Remove duplicates in Class 2D (query)


There is an option in Class2D to remove duplicate particles. Does this happen on the fly, in each iteration of 2D, and take into account offsets from alignments.2d? Or only at the start, using the raw x-y coordinates?


I think I’ve answered my own question - running remove duplicates with the same minimal distance after a 2D job in which remove duplicates was enabled still removes a lot of duplicates, suggesting that on the fly duplicate removal is not taking offsets into account.

I think it probably should though? To be consistent with the standalone remove duplicates tool, if nothing else?

Relatedly, in Remove Duplicates, the fields one can use to reject individual duplicates are as follows:

What is the error as opposed to error_min for alignments2D and alignments3D?

It must do something different from the raw coordinates though, the default distance is much smaller than normal minimum distances during picking?

Not necessarily - often particles come from re-extraction with recentering, or combinations of multiple particle sets, both of which can introduce duplicates

It would also be useful to have an option for duplicate removal in extract from micrographs, particularly when extracting with recentering, although maybe that adds too much computational overhead?

Duplicate removal is very cheap if implemented right, I don’t think that would be an issue.

1 Like

I think maybe removing dups in 2D is just broken - I tried an extreme example - set the extraction radius to 1 in Topaz, extracted 8.5M particles from 400 micrographs.

After 2D, zero particles rejected with remove duplicates activated and minimum distance set to 20 Å.

Running Remove Duplicates on all the particles after that round of 2D, with Shift Key set to alignments2D and minimum separation distance set to 20 Å, 8M particles are rejected, 0.5M kept. Even with Shift Key set to None, 8.2M duplicates are rejected, with 0.3M kept.

In other runs the on-the-fly duplicate removal rejected a few hundred particles during 2D, so it is clearly doing something, but it is broken somehow I think.

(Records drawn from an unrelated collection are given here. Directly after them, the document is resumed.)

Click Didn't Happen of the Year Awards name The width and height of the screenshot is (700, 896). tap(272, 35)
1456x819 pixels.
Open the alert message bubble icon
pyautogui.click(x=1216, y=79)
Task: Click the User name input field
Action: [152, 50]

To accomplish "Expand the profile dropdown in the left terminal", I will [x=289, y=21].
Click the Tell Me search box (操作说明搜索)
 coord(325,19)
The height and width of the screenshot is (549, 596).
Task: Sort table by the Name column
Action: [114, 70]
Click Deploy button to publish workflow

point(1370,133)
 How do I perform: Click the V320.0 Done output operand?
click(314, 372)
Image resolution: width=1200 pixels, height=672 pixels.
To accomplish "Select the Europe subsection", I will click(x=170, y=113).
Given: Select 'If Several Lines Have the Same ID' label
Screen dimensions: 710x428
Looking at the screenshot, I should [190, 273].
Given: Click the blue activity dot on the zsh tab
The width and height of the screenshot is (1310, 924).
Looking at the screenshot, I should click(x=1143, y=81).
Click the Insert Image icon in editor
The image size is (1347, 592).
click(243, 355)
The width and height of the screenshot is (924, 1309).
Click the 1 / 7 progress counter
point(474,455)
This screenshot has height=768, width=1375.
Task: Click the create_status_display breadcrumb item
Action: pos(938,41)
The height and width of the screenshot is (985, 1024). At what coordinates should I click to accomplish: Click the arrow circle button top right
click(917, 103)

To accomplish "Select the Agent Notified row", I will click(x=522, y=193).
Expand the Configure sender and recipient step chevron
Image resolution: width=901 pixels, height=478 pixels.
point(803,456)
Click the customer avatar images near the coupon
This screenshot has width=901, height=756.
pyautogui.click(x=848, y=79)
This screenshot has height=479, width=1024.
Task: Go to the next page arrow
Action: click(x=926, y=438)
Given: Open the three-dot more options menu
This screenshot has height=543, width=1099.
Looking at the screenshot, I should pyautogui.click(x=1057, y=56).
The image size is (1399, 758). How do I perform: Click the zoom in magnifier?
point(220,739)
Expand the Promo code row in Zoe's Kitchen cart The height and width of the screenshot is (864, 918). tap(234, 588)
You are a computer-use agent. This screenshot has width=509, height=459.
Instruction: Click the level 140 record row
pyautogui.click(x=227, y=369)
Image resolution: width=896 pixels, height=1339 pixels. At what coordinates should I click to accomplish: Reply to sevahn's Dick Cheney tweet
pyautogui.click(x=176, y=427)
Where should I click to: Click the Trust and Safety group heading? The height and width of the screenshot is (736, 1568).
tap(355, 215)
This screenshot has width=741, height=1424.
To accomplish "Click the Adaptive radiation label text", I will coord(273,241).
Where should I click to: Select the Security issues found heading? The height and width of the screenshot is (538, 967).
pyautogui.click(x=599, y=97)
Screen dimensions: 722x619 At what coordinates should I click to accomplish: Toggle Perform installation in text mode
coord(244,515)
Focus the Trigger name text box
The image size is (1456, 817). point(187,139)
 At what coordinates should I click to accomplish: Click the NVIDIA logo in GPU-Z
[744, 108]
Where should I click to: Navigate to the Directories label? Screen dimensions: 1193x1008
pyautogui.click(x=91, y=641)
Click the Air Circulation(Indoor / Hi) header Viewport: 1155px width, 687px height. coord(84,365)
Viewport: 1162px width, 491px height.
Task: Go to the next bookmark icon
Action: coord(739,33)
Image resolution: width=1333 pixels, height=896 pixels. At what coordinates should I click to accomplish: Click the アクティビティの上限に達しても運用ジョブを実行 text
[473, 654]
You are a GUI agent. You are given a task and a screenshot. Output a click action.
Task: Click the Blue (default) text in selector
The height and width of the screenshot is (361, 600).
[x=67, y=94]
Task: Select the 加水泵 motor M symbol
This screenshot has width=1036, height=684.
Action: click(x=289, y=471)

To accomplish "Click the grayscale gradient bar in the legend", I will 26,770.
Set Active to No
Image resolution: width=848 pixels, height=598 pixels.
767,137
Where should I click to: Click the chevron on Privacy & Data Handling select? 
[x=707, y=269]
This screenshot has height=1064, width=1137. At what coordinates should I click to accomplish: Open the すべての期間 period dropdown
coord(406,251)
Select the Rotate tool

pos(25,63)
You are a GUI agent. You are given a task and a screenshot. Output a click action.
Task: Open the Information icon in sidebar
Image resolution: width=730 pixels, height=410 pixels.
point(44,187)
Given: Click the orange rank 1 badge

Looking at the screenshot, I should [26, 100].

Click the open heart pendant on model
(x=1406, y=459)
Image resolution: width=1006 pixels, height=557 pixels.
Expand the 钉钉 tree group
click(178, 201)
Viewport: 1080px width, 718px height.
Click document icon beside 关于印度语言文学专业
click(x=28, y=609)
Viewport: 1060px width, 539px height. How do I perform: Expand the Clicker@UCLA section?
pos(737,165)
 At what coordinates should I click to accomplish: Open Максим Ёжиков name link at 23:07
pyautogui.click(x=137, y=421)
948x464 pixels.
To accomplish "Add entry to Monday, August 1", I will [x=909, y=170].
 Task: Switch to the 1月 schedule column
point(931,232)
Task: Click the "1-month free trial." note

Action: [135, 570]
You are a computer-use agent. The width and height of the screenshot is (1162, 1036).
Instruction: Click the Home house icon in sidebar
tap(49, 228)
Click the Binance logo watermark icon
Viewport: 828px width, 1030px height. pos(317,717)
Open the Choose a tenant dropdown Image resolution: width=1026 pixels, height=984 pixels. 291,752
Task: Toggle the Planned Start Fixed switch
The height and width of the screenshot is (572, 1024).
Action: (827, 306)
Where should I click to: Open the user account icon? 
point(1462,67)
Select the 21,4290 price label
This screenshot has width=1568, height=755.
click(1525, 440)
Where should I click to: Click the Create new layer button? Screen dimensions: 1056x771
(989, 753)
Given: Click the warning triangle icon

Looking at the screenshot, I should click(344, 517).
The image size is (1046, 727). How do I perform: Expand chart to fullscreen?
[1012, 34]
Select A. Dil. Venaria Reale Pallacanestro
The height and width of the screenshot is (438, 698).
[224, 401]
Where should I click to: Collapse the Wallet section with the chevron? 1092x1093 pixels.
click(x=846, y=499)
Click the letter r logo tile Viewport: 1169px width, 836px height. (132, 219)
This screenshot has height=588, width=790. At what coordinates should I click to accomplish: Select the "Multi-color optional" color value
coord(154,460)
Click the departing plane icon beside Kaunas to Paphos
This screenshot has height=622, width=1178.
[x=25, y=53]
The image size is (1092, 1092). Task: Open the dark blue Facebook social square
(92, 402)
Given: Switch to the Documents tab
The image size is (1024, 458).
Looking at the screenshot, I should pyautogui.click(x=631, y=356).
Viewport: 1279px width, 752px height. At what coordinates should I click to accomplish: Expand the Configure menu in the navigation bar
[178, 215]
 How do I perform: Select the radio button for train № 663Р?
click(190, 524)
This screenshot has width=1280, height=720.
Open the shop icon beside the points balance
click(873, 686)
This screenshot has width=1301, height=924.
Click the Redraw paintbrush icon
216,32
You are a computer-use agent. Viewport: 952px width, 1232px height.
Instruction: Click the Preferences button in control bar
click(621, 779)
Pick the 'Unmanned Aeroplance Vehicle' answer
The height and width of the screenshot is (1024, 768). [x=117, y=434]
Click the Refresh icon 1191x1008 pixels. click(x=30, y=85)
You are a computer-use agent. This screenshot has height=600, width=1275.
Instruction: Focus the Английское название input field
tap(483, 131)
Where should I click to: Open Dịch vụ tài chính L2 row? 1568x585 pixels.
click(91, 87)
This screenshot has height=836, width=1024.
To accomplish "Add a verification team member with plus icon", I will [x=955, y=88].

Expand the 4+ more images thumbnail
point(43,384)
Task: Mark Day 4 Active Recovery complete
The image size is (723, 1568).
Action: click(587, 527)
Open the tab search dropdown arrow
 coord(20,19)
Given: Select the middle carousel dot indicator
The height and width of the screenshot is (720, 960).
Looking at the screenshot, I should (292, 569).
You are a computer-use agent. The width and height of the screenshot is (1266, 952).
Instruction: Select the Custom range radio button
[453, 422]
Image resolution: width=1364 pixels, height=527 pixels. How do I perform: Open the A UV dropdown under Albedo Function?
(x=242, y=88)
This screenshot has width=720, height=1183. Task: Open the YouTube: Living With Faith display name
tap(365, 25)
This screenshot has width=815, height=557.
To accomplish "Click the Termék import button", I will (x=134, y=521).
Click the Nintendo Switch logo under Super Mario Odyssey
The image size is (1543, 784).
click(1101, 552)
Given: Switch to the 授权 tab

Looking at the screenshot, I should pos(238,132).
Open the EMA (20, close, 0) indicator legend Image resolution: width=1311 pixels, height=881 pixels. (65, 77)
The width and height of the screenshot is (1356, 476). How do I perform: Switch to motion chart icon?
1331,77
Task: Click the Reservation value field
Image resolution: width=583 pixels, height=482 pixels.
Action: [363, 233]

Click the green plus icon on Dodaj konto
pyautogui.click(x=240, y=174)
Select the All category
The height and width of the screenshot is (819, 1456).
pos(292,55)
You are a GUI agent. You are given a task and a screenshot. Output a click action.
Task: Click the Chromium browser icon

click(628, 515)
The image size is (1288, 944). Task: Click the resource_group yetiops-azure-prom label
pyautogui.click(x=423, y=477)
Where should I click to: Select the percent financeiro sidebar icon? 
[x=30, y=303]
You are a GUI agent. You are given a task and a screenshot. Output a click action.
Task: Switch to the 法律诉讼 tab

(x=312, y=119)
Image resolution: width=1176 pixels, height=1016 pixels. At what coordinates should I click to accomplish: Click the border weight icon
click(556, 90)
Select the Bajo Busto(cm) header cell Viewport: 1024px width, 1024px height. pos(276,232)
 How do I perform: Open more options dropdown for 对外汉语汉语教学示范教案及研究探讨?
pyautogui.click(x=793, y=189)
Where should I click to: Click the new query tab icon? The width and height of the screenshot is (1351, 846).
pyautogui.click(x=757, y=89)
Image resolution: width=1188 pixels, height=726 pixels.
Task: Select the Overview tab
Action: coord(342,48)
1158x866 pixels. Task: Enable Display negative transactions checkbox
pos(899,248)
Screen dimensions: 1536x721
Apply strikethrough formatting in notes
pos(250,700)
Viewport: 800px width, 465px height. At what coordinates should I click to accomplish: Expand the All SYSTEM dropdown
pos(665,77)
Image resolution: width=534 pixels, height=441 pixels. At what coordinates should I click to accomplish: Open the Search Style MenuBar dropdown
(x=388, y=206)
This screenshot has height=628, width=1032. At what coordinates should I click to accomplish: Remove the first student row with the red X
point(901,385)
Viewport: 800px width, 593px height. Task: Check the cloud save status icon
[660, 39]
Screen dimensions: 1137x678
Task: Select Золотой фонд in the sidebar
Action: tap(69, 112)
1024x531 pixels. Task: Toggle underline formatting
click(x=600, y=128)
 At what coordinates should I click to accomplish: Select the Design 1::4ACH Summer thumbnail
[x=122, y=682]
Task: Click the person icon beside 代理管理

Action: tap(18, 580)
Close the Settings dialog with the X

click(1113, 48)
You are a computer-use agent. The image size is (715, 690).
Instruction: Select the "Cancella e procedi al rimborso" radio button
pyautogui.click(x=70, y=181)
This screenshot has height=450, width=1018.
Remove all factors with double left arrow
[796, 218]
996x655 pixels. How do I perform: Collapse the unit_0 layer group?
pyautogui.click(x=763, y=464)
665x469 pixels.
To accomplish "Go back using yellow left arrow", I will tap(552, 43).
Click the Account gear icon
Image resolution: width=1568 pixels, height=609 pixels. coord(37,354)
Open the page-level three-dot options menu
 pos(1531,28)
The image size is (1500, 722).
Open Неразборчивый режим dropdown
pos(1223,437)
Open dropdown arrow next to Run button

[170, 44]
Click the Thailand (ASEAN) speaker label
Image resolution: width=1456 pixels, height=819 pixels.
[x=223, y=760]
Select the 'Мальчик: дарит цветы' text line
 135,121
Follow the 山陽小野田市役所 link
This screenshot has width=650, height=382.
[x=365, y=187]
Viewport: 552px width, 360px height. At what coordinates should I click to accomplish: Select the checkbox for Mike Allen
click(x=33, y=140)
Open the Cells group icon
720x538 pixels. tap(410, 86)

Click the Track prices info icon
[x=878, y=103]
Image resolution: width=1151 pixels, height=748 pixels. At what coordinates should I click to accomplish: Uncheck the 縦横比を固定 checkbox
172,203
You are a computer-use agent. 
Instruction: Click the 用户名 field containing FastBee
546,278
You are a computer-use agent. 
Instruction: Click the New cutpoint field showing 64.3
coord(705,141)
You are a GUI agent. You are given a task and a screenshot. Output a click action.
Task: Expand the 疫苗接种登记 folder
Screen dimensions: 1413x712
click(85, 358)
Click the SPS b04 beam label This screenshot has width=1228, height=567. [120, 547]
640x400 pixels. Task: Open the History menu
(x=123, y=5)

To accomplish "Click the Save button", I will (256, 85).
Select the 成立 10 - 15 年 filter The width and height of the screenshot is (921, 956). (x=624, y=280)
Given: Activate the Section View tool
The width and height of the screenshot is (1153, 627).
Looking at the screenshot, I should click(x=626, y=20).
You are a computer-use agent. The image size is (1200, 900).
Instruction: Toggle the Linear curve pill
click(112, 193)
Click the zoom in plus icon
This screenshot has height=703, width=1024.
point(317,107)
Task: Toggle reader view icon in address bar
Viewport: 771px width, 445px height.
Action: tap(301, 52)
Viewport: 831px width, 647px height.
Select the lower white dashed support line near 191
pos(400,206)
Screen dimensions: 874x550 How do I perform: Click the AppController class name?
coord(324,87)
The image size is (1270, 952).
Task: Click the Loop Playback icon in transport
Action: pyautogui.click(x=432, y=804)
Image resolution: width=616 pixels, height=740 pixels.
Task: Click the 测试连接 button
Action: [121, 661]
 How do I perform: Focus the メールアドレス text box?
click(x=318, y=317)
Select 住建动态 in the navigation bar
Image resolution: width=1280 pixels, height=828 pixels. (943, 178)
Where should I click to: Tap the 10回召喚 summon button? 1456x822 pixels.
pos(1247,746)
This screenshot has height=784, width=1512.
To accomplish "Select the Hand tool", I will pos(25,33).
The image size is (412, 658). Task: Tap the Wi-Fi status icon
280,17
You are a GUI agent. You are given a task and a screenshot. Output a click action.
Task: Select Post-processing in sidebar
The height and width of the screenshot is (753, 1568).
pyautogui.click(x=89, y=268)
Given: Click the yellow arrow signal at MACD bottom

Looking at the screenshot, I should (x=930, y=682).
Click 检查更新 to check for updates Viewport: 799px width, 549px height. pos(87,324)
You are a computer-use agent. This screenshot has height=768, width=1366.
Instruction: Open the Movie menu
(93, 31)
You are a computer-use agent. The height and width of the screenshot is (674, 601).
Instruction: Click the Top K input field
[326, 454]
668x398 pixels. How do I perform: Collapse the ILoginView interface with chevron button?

Hey @olibclarke, remove duplicates in 2D class only runs at the end of the last iteration, and as far as I can tell it does take shifts into account. It also uses pick_stats/ncc_score as the error field. However, there is a bug that if particles also have alignments3d connected, it’ll use the 3D shift field instead of the 2D one - we’ll fix that in a future update.

Though for particles without alignments3d, I’ve been unable to replicate this bug. 2D class with particle sets from different blob/template pickers rejected the same particles as the standalone job (same 20 A separation distance, pick_stats/ncc_score error field, using particles + particles_rejected outputs from the class 2D job which have the same shift as used in 2D class), and remove duplicates on only the particles 2D class output removed nothing.

Could you check that the 2D class particles have pick_stats/ncc_score and don’t have alignments3D, and rerun the standalone remove duplicates with pick_stats/ncc_score? If this persists, I’d love to get the particle .cs file / job log / stream log from your 2D class job to investigate.

Hi @kwang,

The particles going into 2D definitely don’t have alignments3D, as they came directly from Topaz Extract → Extract from Micrographs → 2D classification.

But now that you say it, they probably don’t have NCC score, as they came from Topaz! But in that case, shouldn’t the on-the-fly duplicate removal default to using the alignments2d/error or error_min for rejection, rather than failing silently? Wouldn’t that be the more universal parameter to choose in any case? As there is (1) no guarantee that input particles will have an NCC score and (2) using NCC score may not be sensible if the 2D job has multiple particle inputs generated using different picking approaches?

Happy to provide any files needed to reproduce the bug.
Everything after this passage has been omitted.